第二部 侍韓流ドラマ

戦国デイズ – 武将たちの日記

豊臣秀吉くんの日記:第64回 伊達政宗の謀反


豊臣秀吉天正一八年一一月一九日

ご注進申し上げ――

聚楽第にて、子の鶴松と女中たちとに交ざって遊んでいたところ、浅野長吉(ながよし)がやって来た。

お取込み中でしたか。

「構わぬ、申せ。」

はっ。朝鮮使節一行、殿下との謁見を終えられ、再び対面することを得ず、和泉(大阪府)堺に留まっておられるとのこと。

「用は済んだじゃろ。」

金誠一殿曰く『吾、使臣なり。国書を報じて来る。もし返事無ければ、国王の命を草むらに棄てるに同じである』と。
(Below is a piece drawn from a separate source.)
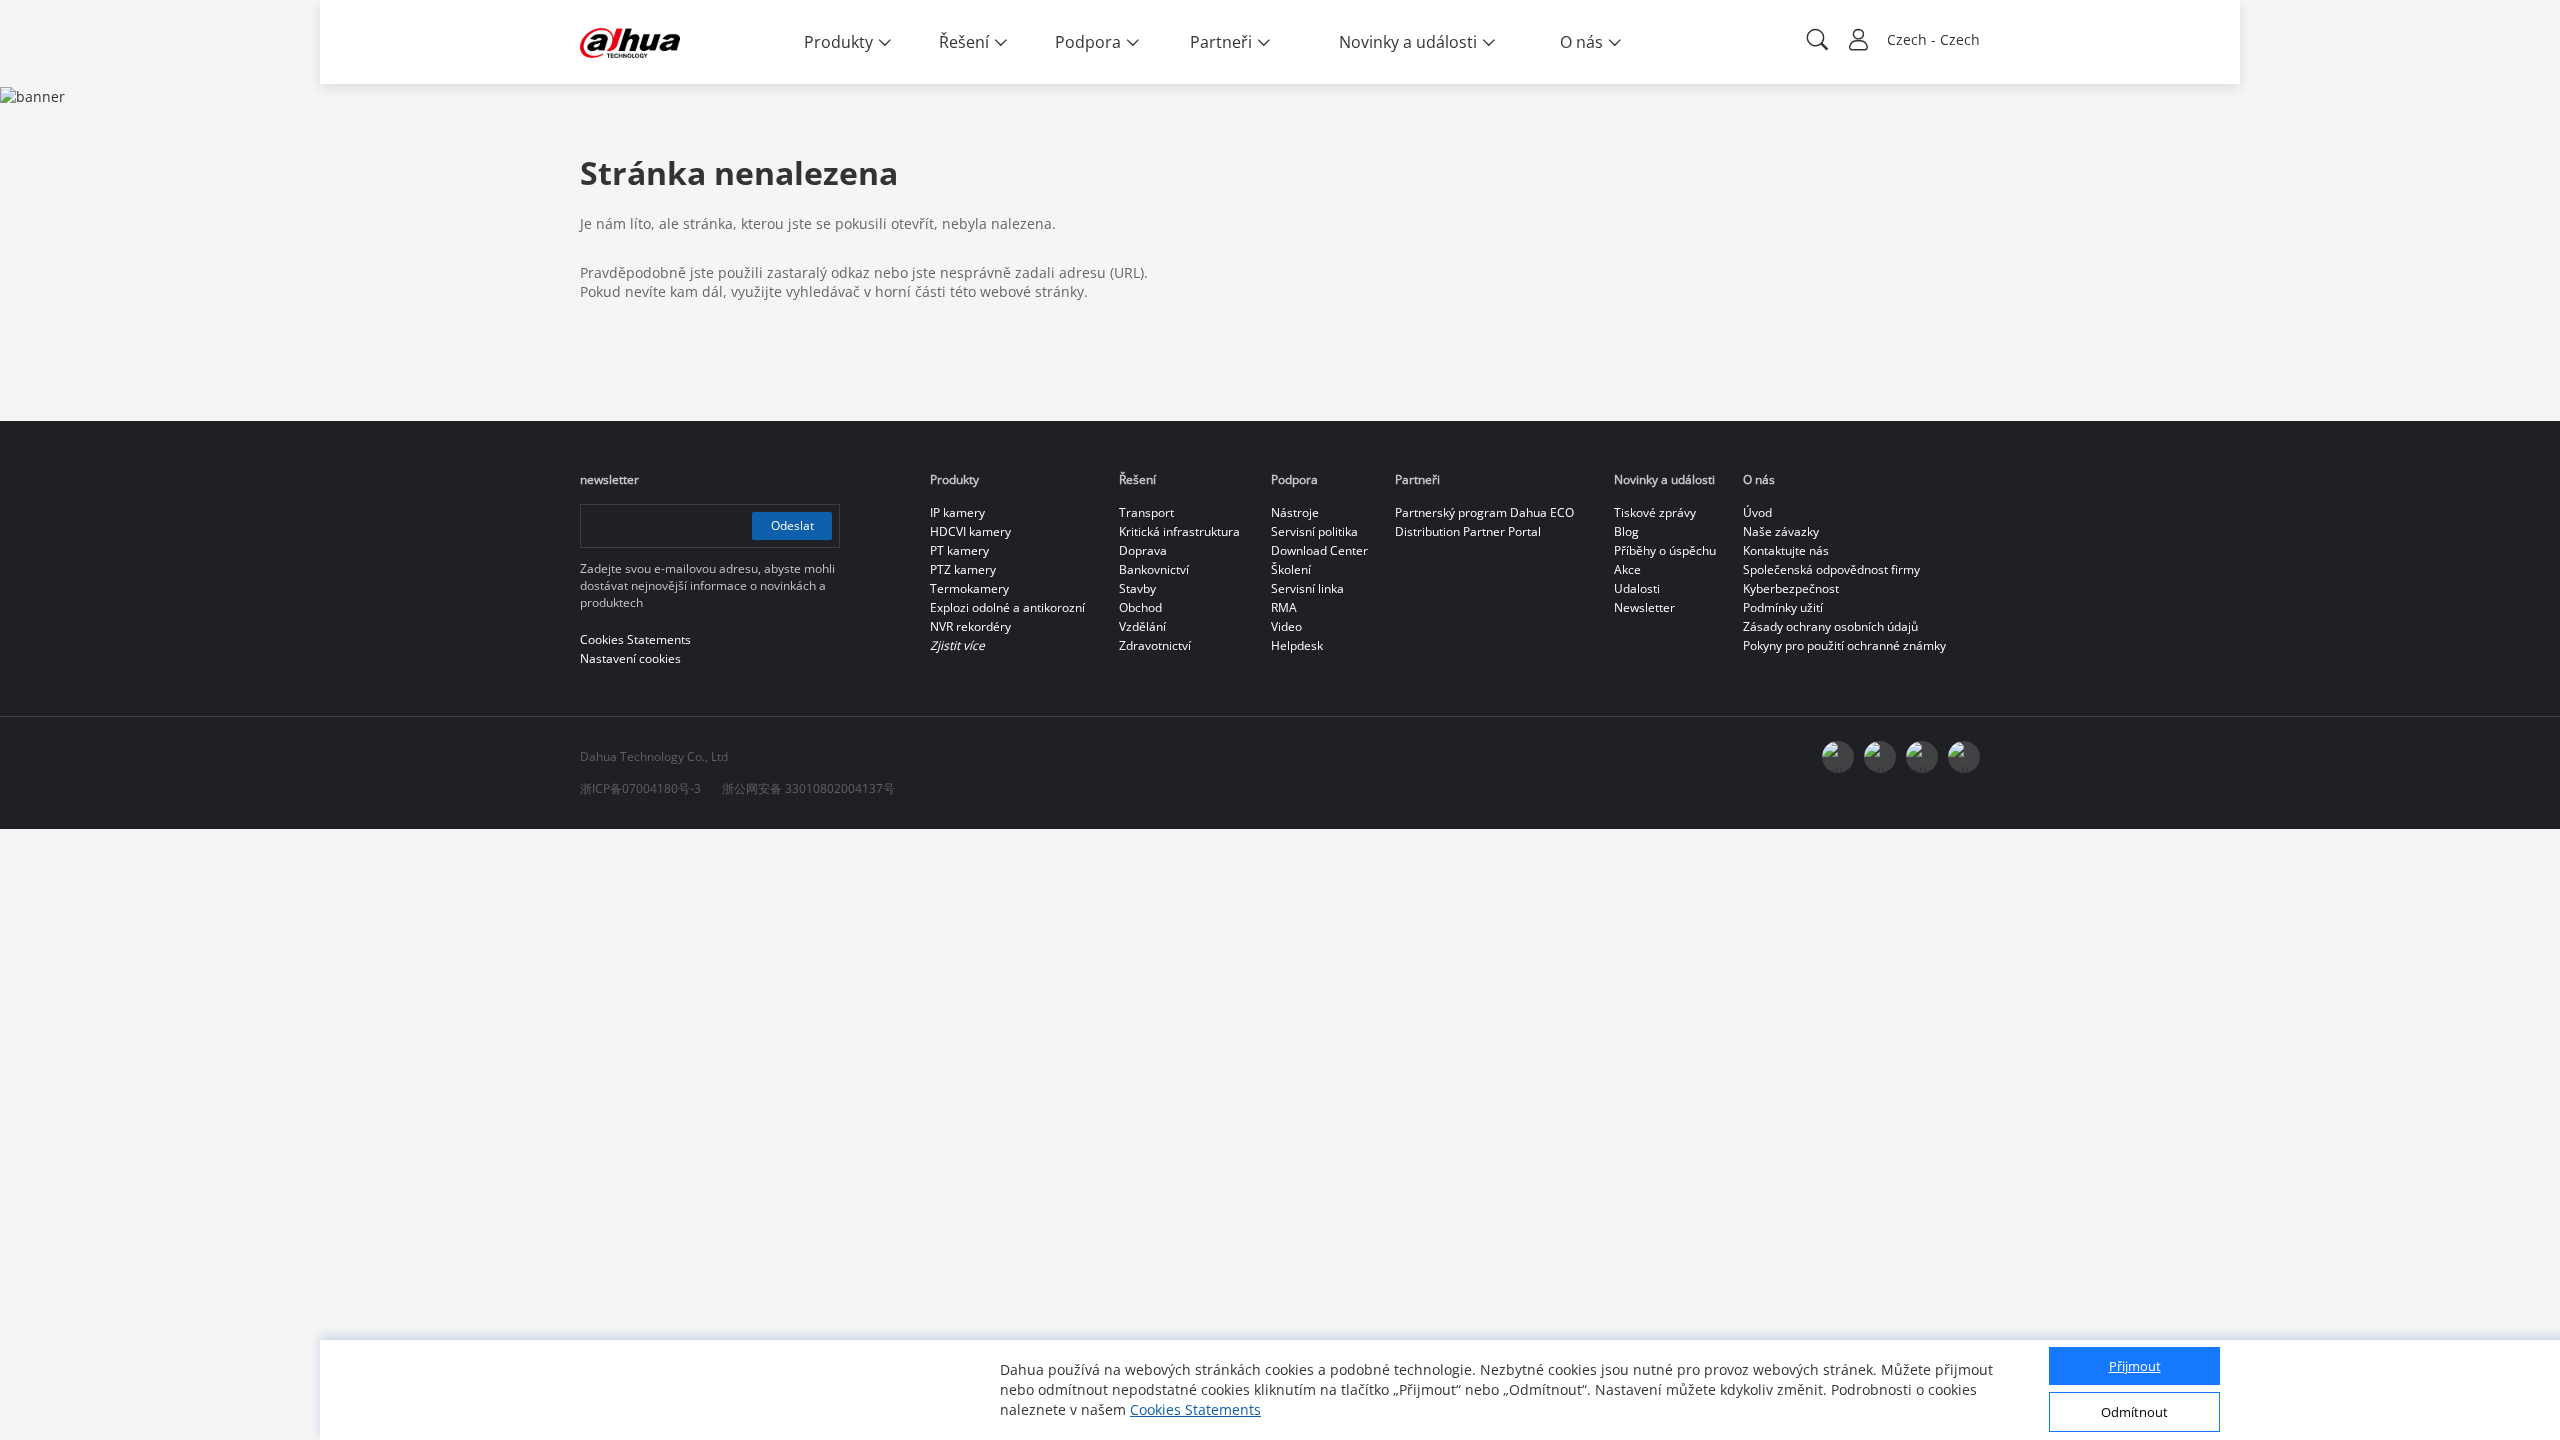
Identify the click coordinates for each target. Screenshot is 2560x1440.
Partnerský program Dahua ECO (1484, 512)
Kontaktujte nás (1786, 550)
「上副使(黄允吉・金誠一)に銀四百両、書状官・通事以下には品物を与えたというに。」

バンバンバン!!

鶴松が関心を示したことにより、使節からもらった太鼓を鶴松が叩いた。

「ようわかった。然るべき者に返書を書かせ下す。」

使節も喜びましょう。

「謂(おも)へらく、そなたは誰に仕えておる。」

お戯れを。恐れながら、然るべき者とは?

「それは――」

 

それから五日後。

兄者(あにじゃ)!

聚楽第にて、くつろいでいたところ、突然弟の小一郎(秀長)が文を片手に現れた。

「今度は何じゃ。」

佐吉(石田三成)に肩をもらっていたわしは、姿勢を整えた。

葛西・大崎領では木村吉清の子息・吉久(よしひさ)が、居城の栗原郡佐沼城で一揆勢に取り囲まれ、救援に駆け付けた吉清と共に籠城中とのこと。

「まだやっておったのか。」

わしは、利休が側で立てた茶を飲んだ。

「米沢の伊達政宗は何をしておる。」

蒲生氏郷は、伊達家の家臣・須田伯耆(ほうき)を通じて、政宗の謀反、葛西・大崎一揆の味方を密告してまいった。

伊達政宗

伊達政宗

「はああ?!」

わしは小一郎から文を受け取った。

やはり――

佐吉は固く唇を噛みしめた。

「えーと、ええっ――と…」

わしが文を眺めながら混乱していると、

まずは木村父子の救援。

と利休が応えた。

 

ちょうどその頃。

イゲムォヤ(これは何だ)!!

堺でわしからの返書を受け取った、使節の金誠一は言葉を失った。